**What to work on**
Extract everything from the line containing "Image resolution: width=542" down to the line containing "The image size is (836, 640)." and reproduce those lines exactly, with both end lines included.

**Recorded data**
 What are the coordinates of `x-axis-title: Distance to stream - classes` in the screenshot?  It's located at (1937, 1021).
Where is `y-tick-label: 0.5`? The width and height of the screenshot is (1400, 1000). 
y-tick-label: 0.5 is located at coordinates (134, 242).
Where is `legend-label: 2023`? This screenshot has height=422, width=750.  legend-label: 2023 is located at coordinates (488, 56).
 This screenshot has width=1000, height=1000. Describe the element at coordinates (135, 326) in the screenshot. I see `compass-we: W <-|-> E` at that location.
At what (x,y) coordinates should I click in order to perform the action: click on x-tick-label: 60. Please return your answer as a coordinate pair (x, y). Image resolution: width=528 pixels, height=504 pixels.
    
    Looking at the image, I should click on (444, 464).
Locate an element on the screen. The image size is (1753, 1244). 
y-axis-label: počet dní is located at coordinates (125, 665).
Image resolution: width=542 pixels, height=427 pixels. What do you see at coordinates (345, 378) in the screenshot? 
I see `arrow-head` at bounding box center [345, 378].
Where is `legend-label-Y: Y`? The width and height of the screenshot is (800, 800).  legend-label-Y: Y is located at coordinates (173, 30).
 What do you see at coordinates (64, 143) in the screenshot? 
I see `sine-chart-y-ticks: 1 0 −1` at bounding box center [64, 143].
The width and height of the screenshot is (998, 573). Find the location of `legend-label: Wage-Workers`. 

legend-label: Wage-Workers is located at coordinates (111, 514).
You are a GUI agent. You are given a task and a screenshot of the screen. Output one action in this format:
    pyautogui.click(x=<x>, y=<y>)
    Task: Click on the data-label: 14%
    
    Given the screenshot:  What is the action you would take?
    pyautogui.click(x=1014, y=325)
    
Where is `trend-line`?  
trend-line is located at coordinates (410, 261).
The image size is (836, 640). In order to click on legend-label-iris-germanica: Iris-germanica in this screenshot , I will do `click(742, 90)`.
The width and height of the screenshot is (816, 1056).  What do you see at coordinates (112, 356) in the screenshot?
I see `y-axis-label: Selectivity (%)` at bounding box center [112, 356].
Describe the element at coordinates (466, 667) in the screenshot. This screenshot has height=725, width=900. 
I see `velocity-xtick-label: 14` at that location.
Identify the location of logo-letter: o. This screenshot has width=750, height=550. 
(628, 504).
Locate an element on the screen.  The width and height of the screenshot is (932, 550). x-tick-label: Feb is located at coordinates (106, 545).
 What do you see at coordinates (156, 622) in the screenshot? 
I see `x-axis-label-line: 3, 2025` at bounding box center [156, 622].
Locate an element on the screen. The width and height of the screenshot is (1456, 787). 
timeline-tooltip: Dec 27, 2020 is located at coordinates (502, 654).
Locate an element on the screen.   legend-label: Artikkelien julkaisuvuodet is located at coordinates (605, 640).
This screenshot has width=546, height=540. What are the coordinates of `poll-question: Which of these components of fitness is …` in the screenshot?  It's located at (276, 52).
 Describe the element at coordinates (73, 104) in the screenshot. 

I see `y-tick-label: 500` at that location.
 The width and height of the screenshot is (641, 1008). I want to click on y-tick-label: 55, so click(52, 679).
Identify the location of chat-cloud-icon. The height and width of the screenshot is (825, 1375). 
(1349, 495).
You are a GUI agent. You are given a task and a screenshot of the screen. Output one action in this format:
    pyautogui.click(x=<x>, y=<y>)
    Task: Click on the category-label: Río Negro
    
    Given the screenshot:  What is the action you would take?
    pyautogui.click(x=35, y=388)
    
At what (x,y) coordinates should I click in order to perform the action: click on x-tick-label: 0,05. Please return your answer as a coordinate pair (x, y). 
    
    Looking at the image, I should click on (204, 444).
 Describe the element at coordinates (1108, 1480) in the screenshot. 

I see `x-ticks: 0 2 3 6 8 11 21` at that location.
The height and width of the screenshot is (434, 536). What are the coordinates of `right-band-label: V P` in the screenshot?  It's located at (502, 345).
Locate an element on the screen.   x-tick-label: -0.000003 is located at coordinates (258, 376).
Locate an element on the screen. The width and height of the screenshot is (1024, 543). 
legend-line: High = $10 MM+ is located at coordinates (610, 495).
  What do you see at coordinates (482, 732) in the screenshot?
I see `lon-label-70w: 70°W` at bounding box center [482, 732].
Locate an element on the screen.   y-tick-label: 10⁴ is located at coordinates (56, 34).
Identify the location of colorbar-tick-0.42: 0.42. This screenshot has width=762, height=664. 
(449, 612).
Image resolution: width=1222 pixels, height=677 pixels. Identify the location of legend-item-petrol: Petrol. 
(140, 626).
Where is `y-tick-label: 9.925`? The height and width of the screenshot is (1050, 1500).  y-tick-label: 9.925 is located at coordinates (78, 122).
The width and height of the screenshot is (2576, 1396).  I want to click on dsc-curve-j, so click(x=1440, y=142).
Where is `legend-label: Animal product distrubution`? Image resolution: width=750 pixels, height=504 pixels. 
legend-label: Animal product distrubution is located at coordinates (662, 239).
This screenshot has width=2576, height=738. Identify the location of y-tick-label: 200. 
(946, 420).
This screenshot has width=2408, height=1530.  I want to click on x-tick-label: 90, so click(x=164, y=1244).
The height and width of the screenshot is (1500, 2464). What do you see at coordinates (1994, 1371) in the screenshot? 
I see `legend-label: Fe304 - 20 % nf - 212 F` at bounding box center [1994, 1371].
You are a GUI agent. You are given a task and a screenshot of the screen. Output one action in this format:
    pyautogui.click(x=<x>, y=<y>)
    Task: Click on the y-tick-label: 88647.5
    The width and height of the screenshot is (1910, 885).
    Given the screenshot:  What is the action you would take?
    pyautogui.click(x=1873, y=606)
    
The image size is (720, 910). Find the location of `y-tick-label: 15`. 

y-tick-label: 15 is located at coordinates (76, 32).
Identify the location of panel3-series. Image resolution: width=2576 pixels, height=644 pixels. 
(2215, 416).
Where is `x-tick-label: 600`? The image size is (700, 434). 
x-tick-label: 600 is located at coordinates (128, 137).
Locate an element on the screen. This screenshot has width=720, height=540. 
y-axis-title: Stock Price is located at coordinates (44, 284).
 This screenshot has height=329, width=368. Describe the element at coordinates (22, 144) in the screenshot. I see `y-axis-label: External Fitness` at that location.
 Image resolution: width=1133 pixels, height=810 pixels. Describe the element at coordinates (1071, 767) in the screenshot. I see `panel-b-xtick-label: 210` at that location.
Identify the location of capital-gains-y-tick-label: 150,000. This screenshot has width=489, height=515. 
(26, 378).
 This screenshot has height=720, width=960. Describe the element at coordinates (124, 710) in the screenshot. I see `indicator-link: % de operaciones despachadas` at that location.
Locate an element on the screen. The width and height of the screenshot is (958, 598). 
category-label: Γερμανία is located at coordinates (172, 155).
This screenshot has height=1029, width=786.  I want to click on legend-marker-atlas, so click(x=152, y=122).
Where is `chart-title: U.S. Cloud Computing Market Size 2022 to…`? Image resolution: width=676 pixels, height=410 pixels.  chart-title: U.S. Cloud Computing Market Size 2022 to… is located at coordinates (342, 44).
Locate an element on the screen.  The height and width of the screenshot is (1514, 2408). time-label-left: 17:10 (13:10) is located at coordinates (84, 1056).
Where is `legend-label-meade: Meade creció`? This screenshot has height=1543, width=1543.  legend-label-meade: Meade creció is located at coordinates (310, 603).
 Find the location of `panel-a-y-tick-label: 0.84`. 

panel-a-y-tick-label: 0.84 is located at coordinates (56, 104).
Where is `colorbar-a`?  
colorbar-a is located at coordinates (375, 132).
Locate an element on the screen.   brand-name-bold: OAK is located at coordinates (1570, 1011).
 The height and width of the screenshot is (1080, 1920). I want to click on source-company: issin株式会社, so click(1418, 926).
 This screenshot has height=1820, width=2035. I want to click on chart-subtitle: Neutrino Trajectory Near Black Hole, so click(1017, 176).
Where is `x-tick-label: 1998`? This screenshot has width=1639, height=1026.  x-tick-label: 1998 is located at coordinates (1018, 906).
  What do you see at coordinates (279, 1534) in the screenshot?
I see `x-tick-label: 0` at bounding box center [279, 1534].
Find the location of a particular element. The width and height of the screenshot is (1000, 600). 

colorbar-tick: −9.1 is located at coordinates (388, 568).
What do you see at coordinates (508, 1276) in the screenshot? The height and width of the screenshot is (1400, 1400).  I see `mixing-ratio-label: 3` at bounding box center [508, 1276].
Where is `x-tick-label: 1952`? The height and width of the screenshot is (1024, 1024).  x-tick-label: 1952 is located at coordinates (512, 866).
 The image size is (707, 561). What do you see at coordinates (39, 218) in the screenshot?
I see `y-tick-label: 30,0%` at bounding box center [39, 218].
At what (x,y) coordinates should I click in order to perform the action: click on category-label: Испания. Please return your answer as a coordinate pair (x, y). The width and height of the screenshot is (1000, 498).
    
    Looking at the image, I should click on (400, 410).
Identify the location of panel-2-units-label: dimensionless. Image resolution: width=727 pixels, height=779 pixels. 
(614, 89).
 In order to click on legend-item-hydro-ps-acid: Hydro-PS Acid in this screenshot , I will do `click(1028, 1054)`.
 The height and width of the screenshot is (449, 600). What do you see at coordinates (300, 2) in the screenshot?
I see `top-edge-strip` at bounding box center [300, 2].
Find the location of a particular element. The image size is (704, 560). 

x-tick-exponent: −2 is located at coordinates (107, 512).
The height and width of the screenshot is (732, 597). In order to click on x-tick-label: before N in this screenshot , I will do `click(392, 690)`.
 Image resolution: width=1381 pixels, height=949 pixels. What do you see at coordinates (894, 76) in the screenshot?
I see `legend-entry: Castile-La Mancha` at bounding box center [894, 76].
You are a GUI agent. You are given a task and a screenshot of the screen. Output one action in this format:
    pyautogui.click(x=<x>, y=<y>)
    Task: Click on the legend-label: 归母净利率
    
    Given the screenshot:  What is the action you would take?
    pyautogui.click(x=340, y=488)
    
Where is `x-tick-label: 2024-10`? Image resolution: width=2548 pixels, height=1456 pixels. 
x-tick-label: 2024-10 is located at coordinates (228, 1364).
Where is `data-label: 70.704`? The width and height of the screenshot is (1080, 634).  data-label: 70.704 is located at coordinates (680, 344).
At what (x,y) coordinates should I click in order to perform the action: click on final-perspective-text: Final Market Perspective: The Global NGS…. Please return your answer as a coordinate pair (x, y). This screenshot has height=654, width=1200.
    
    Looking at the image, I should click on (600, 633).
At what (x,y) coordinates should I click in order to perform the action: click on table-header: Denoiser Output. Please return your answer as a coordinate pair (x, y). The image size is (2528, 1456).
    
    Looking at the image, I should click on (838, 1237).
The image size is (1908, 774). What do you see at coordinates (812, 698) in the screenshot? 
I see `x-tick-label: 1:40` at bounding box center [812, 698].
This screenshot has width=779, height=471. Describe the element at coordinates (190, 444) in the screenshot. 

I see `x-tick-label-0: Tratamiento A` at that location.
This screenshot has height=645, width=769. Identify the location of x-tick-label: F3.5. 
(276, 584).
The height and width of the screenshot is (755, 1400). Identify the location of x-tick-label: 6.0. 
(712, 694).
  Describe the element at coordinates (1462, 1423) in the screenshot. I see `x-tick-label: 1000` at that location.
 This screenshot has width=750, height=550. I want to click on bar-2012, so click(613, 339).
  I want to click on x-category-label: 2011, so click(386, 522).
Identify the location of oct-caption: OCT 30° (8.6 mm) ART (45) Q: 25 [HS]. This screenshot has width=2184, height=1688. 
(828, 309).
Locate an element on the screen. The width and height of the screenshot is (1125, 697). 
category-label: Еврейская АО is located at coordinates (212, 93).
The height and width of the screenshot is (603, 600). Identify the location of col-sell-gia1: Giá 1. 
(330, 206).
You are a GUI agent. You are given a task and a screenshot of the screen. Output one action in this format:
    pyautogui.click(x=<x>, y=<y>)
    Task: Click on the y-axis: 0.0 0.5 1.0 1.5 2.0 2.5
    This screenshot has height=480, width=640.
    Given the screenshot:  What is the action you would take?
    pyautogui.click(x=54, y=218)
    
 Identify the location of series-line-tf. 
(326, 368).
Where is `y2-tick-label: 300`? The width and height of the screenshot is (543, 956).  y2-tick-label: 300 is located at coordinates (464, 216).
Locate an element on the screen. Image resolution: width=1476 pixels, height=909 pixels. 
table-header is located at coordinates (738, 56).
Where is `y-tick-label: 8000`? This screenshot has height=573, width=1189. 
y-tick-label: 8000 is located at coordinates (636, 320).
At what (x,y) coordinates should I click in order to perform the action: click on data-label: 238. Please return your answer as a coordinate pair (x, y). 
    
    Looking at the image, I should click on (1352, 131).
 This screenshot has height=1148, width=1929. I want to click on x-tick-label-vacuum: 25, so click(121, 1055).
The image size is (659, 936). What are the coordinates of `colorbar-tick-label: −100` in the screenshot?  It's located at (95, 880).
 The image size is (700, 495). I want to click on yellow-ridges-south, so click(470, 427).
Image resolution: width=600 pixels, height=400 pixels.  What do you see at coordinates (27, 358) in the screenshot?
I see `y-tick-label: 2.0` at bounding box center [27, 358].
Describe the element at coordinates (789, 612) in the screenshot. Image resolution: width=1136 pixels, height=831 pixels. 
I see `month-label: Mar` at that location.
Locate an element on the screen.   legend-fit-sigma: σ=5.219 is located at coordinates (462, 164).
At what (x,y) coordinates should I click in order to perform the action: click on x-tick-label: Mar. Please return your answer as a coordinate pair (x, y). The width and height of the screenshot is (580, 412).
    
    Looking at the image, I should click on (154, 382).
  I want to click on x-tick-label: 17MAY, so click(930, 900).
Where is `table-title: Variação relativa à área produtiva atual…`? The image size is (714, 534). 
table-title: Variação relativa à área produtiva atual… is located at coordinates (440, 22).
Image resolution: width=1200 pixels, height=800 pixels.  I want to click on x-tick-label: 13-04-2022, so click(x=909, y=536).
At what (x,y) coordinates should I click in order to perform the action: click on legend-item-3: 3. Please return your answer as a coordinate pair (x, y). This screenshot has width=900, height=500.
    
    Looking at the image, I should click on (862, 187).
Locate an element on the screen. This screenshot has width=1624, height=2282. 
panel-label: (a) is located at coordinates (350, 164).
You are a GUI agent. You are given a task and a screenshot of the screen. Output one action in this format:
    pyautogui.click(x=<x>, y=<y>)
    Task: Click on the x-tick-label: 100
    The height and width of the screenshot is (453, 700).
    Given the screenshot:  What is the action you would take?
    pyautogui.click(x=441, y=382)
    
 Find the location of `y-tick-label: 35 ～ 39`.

**The answer**
Image resolution: width=542 pixels, height=427 pixels. What do you see at coordinates (345, 378) in the screenshot? 
I see `arrow-head` at bounding box center [345, 378].
Where is `legend-label-Y: Y`? The width and height of the screenshot is (800, 800).  legend-label-Y: Y is located at coordinates (173, 30).
 What do you see at coordinates (64, 143) in the screenshot? 
I see `sine-chart-y-ticks: 1 0 −1` at bounding box center [64, 143].
The width and height of the screenshot is (998, 573). Find the location of `legend-label: Wage-Workers`. 

legend-label: Wage-Workers is located at coordinates (111, 514).
You are a GUI agent. You are given a task and a screenshot of the screen. Output one action in this format:
    pyautogui.click(x=<x>, y=<y>)
    Task: Click on the data-label: 14%
    
    Given the screenshot:  What is the action you would take?
    pyautogui.click(x=1014, y=325)
    
Where is `trend-line`?  
trend-line is located at coordinates (410, 261).
The image size is (836, 640). In order to click on legend-label-iris-germanica: Iris-germanica in this screenshot , I will do `click(742, 90)`.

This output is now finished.